So the captain said, being on his legs, -
"What might she be making now?"
"What is Margaret making, Kitty?" asked the young fisherman,--with one of his arms apparently mislaid somewhere.
As Kitty only blushed in reply, the captain doubled himself up as far as he could, standing, and said, with a slap of his leg, -
"In my country we should call it wedding-clothes. Fact! We should, I do assure you."
But it seemed to strike the captain in another light too; for his laugh was not a long one, and he added, in quite a gentle tone, -
"And it's very pretty, my dear, to see her--poor young thing, with her fatherless child upon her bosom--giving up her thoughts to your home and your happiness. It's very pretty, my dear, and it's very good. May your marriage be more prosperous than hers, and be a comfort to her too. May the blessed sun see you all happy together, in possession of the good name, long after I have done ploughing the great salt field that is never sown!"
Kitty answered very earnestly, "O! Thank you, sir, with all my heart!" And, in her loving little way, kissed her hand to him, and possibly by implication to the young fisherman, too, as the latter held the parlour-door open for the captain to pass out.
CHAPTER II--THE MONEY
"The stairs are very narrow, sir," said Alfred Raybrock to Captain Jorgan.

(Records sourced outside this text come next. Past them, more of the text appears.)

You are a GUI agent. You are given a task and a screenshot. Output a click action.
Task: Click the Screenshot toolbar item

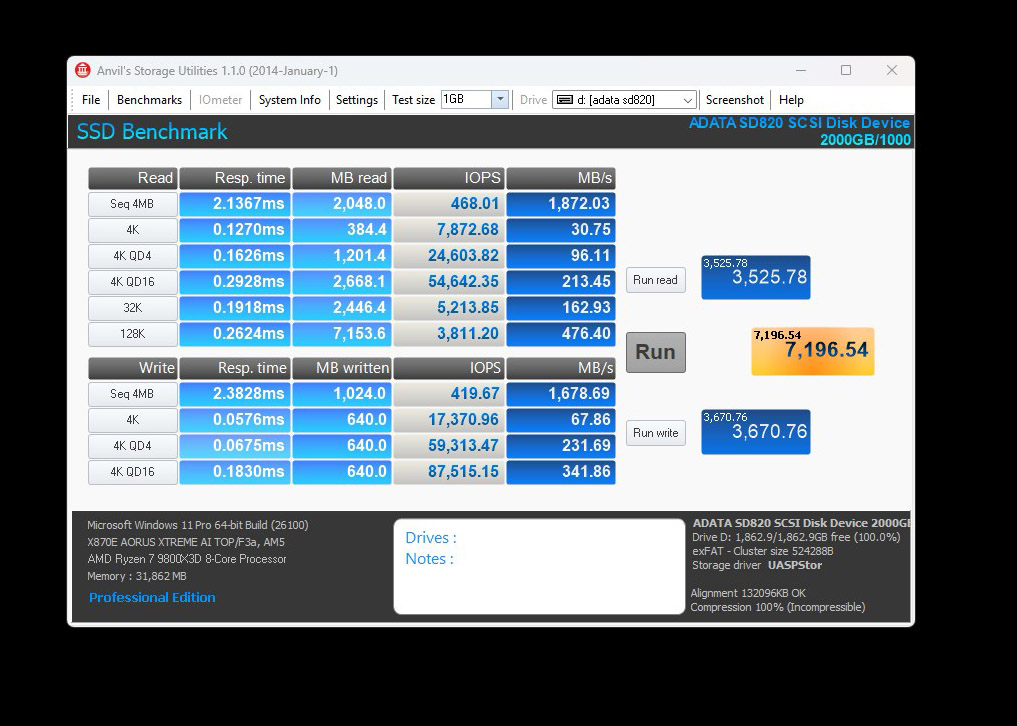coord(735,100)
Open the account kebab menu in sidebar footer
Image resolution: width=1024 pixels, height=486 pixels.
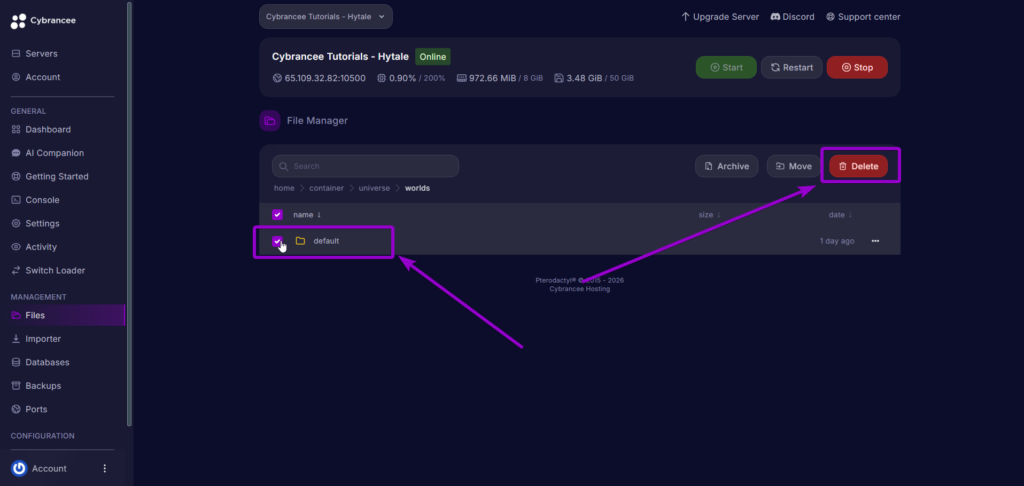click(105, 468)
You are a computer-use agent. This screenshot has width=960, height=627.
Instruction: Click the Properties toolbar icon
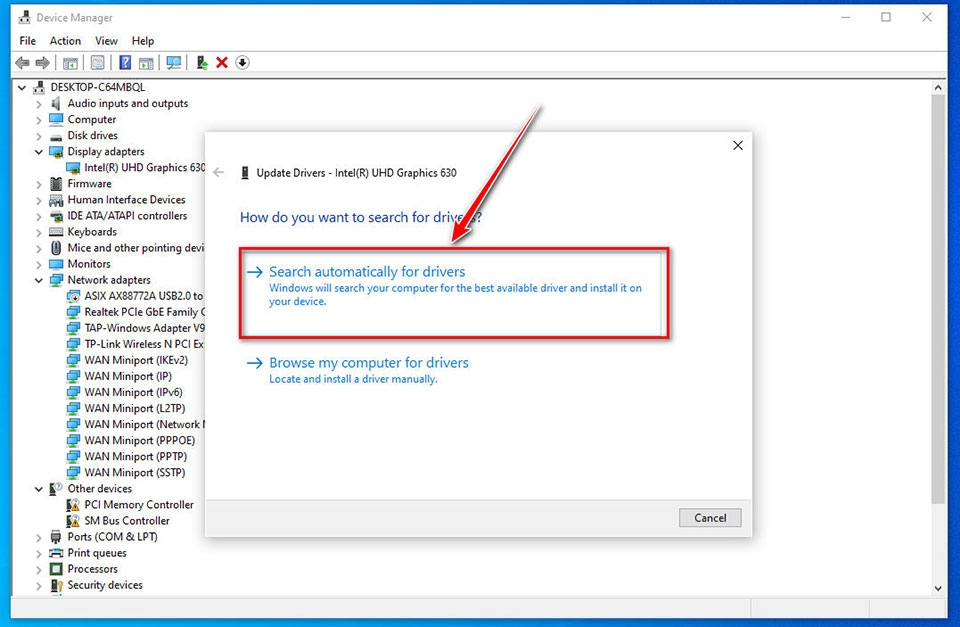[97, 62]
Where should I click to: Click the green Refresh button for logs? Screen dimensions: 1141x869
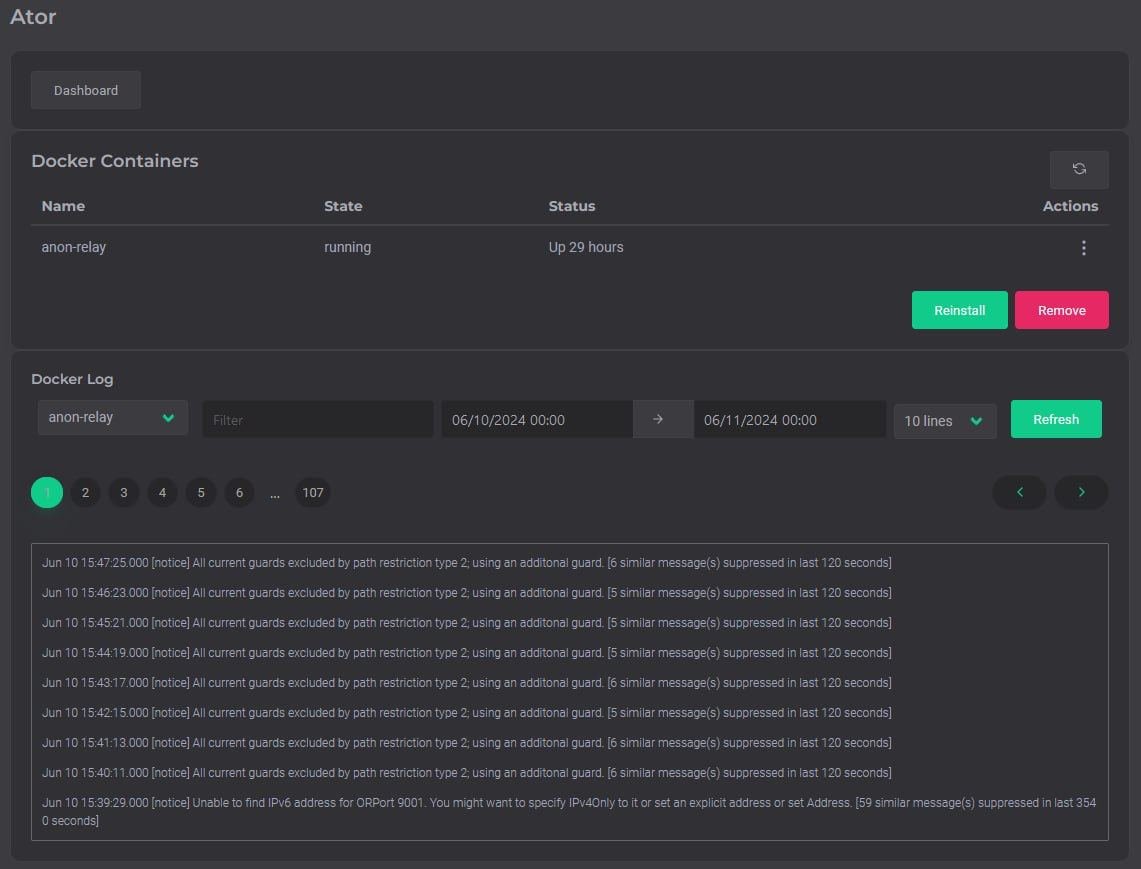coord(1056,419)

"Like my cabin-stairs," returned the captain, "on many a voyage."
"And they are rather inconvenient for the head."
"If my head can't take care of itself by this time, after all the knocking about the world it has had," replied the captain, as unconcernedly as if he had no connection with it, "it's not worth looking after."
Thus they came into the young fisherman's bedroom, which was as perfectly neat and clean as the shop and parlour below; though it was but a little place, with a sliding window, and a phrenological ceiling expressive of all the peculiarities of the house-roof. Here the captain sat down on the foot of the bed, and glancing at a dreadful libel on Kitty which ornamented the wall,--the production of some wandering limner, whom the captain secretly admired as having studied portraiture from the figure-heads of ships,--motioned to the young man to take the rush-chair on the other side of the small round table. That done, the captain put his hand in the deep breast-pocket of his long-skirted blue coat, and took out of it a strong square case-bottle,--not a large bottle, but such as may be seen in any ordinary ship's medicine-chest. Setting this bottle on the table without removing his hand from it, Captain Jorgan then spake as follows:-
"In my last voyage homeward-bound," said the captain, "and that's the voyage off of which I now come straight, I encountered such weather off the Horn as is not very often met with, even there. I have rounded that stormy Cape pretty often, and I believe I first beat about there in the identical storms that blew the Devil's horns and tail off, and led to the horns being worked up into tooth-picks for the plantation overseers in my country, who may be seen (if you travel down South, or away West, fur enough) picking their teeth with 'em, while the whips, made of the tail, flog hard. In this last voyage, homeward-bound for Liverpool from South America, I say to you, my young friend, it blew. Whole measures! No half measures, nor making believe to blow; it blew! Now I warn't blown clean out of the water into the sky,--though I expected to be even that,--but I was blown clean out of my course; and when at last it fell calm, it fell dead calm, and a strong current set one way, day and night, night and day, and I drifted--drifted--drifted--out of all the ordinary tracks and courses of ships, and drifted yet, and yet drifted. It behooves a man who takes charge of fellow-critturs' lives, never to rest from making himself master of his calling. I never did rest, and consequently I knew pretty well ('specially looking over the side in the dead calm of that strong current) what dangers to expect, and what precautions to take against 'em.